胸をゆるめる=猛暑への適応 → ”情報疲れ”回復のチャンスにもなる
今年も35℃超の長〜い猛暑の日々がやってきた
7月下旬、東京周辺はいきなり連日の35℃となりました。急激な気温の上昇で、まだ多くの人が適応できず、身体(とくに胸)に熱がこもって“熱中症”一触即発の状態です。
胸に熱がこもって硬くなると、頭蓋骨がゆるんで横に広がります。すると頭がぼーっとしたりクラクラする感じがします。ここですでに熱中症寸前です。まずは水分、できれば経口補水液を摂ること。そして何らかの方法で胸をゆるめて放熱できれば、頭蓋骨は引き締まって意識がシャキッとします。
この時季、身体は胸の中心部をゆるめて最高の放熱態勢に入ろうとします。最大の熱源=心臓を抱える胸は、柔らかくなるほど放熱しやすくなって、身体そのものが涼しくなります。うまくゆるまないと、逆に胸にさらに熱がこもって胸が余計に硬くなるという負のサイクルに陥ります。
7月は主に胸の脇がゆるむ反応がメインでしたが、8月は胸の中心部がゆるむ反応が猛暑適応の要になります。
“情報疲れ”の胸を回復するチャンスに
この胸の中心部(=膻中)は情報センサーでもあります。今日の情報化環境では常に息つく暇がなく、猛暑以前に日常的に”情報疲れ”で固まってしまいやすいところでもあります。

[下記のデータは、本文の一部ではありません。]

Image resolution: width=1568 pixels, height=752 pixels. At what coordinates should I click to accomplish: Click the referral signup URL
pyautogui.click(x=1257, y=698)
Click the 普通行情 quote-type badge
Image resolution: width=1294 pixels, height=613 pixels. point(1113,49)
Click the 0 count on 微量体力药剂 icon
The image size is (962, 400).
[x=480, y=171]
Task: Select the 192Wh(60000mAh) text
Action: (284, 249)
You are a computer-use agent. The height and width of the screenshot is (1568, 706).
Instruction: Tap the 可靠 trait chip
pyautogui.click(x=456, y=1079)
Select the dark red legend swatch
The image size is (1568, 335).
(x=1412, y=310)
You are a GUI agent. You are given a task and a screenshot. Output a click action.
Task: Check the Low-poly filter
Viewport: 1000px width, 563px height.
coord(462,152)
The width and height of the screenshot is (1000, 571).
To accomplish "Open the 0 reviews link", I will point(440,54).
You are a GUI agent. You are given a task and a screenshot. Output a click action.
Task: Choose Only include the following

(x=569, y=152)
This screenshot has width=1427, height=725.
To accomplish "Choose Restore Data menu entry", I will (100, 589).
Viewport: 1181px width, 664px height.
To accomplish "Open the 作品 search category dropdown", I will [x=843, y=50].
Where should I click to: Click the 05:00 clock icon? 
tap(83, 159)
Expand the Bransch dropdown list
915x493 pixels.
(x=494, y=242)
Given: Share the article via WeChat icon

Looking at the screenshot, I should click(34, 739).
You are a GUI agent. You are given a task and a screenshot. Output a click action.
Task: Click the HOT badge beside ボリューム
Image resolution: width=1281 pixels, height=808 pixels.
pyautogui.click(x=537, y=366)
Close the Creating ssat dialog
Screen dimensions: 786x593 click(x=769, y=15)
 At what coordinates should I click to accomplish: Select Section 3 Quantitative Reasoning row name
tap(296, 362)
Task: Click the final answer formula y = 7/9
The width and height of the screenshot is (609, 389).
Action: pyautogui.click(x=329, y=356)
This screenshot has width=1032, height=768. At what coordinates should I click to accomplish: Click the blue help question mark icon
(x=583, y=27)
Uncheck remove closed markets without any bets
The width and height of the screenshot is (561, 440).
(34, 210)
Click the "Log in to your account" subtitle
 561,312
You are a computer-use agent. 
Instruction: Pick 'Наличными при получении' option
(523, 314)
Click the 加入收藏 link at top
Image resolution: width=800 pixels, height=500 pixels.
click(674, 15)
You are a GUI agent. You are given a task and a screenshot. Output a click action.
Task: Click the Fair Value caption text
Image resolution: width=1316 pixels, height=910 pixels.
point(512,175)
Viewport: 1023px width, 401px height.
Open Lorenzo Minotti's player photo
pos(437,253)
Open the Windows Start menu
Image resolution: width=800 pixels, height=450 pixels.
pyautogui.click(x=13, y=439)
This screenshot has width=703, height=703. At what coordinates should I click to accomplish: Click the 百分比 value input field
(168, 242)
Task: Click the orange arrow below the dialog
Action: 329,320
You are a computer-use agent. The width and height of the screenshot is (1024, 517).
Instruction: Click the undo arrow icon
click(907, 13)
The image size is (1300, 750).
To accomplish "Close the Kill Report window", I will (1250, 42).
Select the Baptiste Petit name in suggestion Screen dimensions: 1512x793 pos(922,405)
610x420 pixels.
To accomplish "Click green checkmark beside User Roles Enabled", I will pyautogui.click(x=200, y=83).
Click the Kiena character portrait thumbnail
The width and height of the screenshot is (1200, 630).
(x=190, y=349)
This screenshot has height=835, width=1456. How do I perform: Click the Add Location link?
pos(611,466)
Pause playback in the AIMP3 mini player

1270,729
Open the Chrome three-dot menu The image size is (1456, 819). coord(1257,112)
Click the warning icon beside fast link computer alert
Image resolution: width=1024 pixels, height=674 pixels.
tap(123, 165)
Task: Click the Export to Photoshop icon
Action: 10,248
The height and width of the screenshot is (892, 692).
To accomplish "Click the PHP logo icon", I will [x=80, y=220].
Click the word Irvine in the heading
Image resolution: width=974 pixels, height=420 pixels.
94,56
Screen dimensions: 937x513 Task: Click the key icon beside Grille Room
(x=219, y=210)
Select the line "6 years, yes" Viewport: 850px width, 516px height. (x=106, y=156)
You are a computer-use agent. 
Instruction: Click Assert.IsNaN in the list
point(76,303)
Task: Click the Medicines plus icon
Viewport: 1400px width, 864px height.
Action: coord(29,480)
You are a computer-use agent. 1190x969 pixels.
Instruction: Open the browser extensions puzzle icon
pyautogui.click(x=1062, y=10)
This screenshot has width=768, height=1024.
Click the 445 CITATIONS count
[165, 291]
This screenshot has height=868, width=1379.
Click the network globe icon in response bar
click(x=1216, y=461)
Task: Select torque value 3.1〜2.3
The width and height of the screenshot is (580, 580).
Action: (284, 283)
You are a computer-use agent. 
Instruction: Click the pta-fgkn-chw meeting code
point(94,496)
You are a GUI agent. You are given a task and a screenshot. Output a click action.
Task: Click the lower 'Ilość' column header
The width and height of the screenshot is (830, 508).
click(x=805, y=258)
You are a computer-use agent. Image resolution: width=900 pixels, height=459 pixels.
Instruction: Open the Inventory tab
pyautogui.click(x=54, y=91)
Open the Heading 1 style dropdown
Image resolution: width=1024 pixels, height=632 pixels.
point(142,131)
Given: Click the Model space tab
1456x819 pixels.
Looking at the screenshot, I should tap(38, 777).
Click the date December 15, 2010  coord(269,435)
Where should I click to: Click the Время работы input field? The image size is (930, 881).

胸が硬いままだと放熱は難しく、熱中症にまでは至らなくても多くの人がすでに”半熱中症”ともいえます。
胸が熱くなるほど、お腹が冷えるというバランスになり、自律神経の活動も不安定になりやすいです。逆に胸がうまくゆるんで放熱すると、お腹は自動的に温かくなり、気分も安定します。
猛暑でなくても高度情報化環境では胸の中心部(=膻中―胸椎5番)は硬いのがデフォルトと言っていいですが、一方で空前の猛暑という環境になんとか適応すべく、胸は懸命にゆるもうとしているわけです。この胸をゆるめようとする身体の反応の勢いにうまく乗ることができれば、胸をゆるめることで、逆に日頃の“情報疲れ”を回復することも可能です。
胸をゆるめるには
・居眠り
“居眠り”とは座ったままで横にならずに眠ることです。一般的には横になった方が疲れがとれやすいわけですが、胸をゆるめるためには座ったまま眠る方がむしろ有効です。座っている方が骨盤の真ん中の仙骨の呼吸運動がスムーズになりやすく、連動する胸の呼吸運動も深く滑らかになって、胸そのものも柔らかくなっていきます。
結果として居眠りすると、胸がゆるんで身体は涼しくなるのです。昼間暑い時ほど眠たくなりますが、そのまま積極的に居眠りするといいのです。10数分ほどの短い居眠りでも効果があります。
ただし、せっかくだからちゃんと横になって寝ようとすると、かえって仙骨―胸の動きが制約されて胸はゆるみにくくなります。
・胸部反応点で胸中心部をゆるめる
二の腕の外側真ん中、胸の中心部と響き合うポイント=胸部反応点に軽く触れて胸の中心部をゆるめます。
・足三里 全身の体表からの発散を促す
今年の夏は足三里の活動が大変活発です。足三里の働きが良くなると体表の気の流れが良くなり、全身の発散・放熱が高まります。
・腰椎5番の疲れとり体操
胸に熱がこもっていると、腰椎5番と仙骨の間(=腰仙関節)の動きが硬くなります。逆に腰椎5番の弾力を回復することで、胸中心部をゆるめて放熱しやすくすることができます。